▸ **TASK PROMPT**: Search the data for the string "element" and gather each line it is in.

Saved data entries:
-- Opening Marker --

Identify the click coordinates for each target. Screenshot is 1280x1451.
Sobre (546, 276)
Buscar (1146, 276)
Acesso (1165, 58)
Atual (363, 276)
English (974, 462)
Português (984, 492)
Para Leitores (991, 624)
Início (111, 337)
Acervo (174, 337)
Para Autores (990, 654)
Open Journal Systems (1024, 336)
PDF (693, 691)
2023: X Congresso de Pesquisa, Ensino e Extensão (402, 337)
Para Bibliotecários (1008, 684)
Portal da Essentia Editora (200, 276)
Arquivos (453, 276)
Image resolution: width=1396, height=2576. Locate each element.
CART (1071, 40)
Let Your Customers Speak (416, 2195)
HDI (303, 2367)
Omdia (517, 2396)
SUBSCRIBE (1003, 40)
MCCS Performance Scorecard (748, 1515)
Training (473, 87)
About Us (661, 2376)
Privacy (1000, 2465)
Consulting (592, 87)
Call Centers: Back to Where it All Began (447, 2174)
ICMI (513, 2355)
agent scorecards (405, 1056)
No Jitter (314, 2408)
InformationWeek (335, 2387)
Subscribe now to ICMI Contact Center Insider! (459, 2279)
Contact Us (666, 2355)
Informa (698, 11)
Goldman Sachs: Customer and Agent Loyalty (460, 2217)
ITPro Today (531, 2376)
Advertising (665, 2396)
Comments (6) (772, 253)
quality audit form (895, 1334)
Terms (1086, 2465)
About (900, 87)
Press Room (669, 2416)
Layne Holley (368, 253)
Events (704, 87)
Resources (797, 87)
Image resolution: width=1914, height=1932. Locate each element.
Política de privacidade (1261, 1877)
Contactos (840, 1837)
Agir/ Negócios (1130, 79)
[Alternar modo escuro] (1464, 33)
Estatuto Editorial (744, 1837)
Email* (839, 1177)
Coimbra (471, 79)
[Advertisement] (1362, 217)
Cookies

-- Closing Marker --

▸ **SOLUTION FOR THIS PROBLEM**:
Image resolution: width=1396, height=2576. Locate each element.
Image resolution: width=1914, height=1932. Locate each element.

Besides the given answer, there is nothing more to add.